Tide, Feather, Snow_ A Life in Alaska - Miranda Weiss [5]
Although the sea is fiercely whimsical, it wastes nothing. Sunlight is trapped and never let go. Calcium, which comes first into the ocean from mountains, becomes shells and teeth and backbones and all of those things all over again. The sea’s frugality was contagious. Retired boats were dragged ashore and made into houses, bed and breakfasts, sweet pea planters. Old cabins were picked up and moved, reroofed, added onto. Oil drums became barrel stoves and barbecues. Old fishing nets were strung between spruce posts to keep moose out of vegetable patches. And rubber boots too worn to be waterproof were cut down into slippers, easy to put on and take off for the walk between back door and outhouse.
The town’s food web was as intricate and efficient as the sea’s. Money shuffled around the community continuously. Benefit parties were held in the biggest bar in town or in local schools for a boat man whose house burned down, for a woman with a gut disease, for the four widows and thirteen children left fatherless after a charter plane carrying fishermen home plunged into the sea. A few coins dropped into a jar at the drugstore helped a mother of four whose husband died of a heart attack while playing soccer with his son in the high school gym. Everyone was connected through a network of buying and selling, giving and needing, through things left at and rescued from the dump, items sold and requested over the radio, gear exchanged at ski swaps, odds and ends bargained for at yard sales. It wasn’t uncommon to see your old jacket or sweater on a friend who had bought it from the local consignment store and didn’t know it was yours. Sometimes “benefits” that accompanied a salary meant fish, bread, a skiff ride. Every skill was taken advantage of, and people in town were sometimes surprised to find themselves suddenly in the role of debate coach, salsa dancing instructor, or board president.

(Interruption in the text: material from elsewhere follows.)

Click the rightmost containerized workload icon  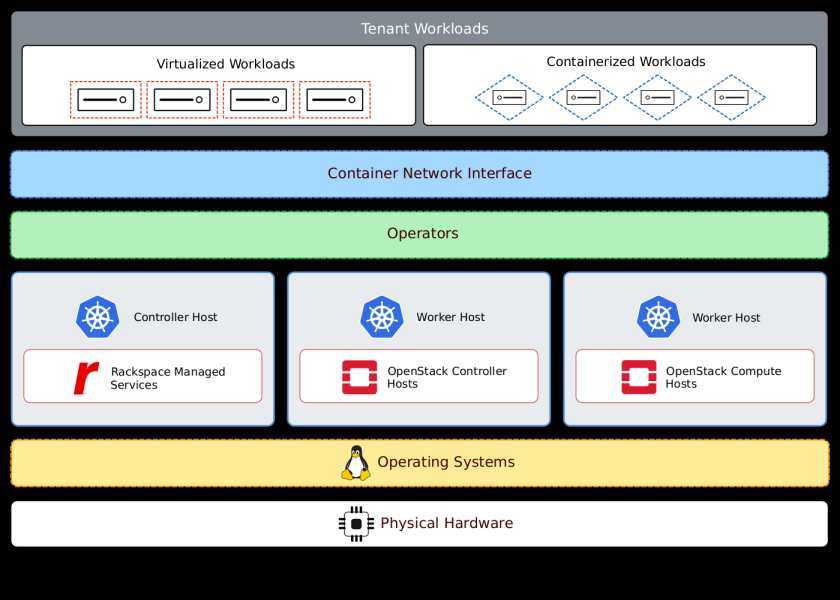tap(731, 99)
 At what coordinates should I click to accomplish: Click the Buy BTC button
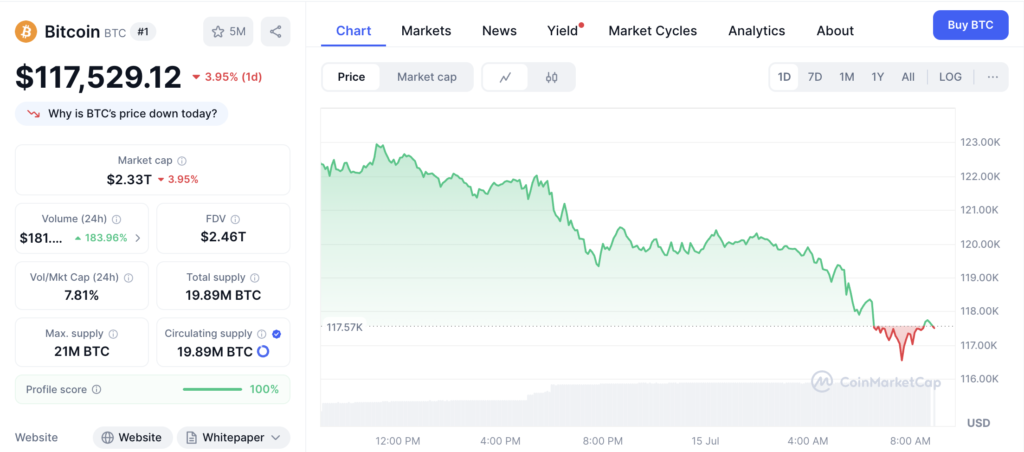click(x=969, y=25)
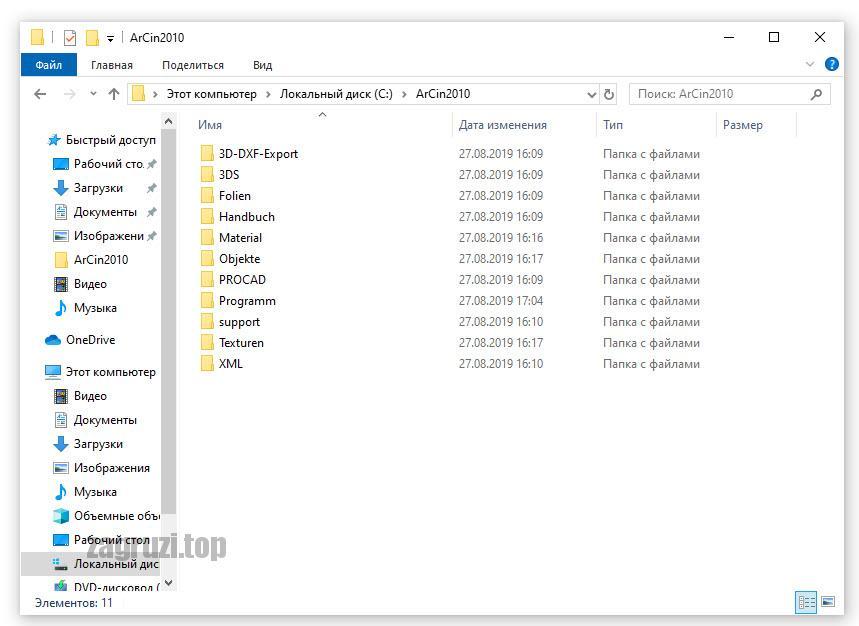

It was so obvious to eat directly from the sea that the grocery stores sold little seafood. Instead, people put up cases of salmon in glass jars, packed a freezer’s worth of fish, smoked long strips of red flesh to savor and give away all winter. Those with boats threw out lines for halibut, because they knew they’d tire of salmon by midwinter. Those without begged rides. Gardeners lugged mats of eelgrass from the beach to feed their soil. They composted fish heads and tails and fed the slurry to broccoli, pea plants, and greenhouse tomatoes.
The sea takes then gives back, it cuts and calms, it slaps and laughs and whispers. It constantly leaves small tokens at your feet—a dead seal, a still and eyeless thrush, a wrack of spotless mussel shells as blue as jewels. And suddenly, at slack tide, the wind quiets and the water stops its charging. For a moment, you can believe that everything is normal, that the sea is well-behaved and you are in control.
AT HIGH TIDE six hours after setting the net, John and I pulled a pale yellow canoe stored in the sloping garage next to our rental and dragged it to the edge of the bluff, leaving a stripe of flattened grass. A breeze was kicking up whitecaps on the bay. During the hours we’d been up at the house, the entire net had been submerged and the tide had arced the float line as it pressed into the bay. From the top of the bluff, we could see the silver side of a fish blinking in the net just below the surface. I grabbed John’s wiry arm and jumped up and down in my rubber boots on the grass. We cheered. The plastic mermaid, her head tethered to the net, swung her tail about wildly as if in celebration.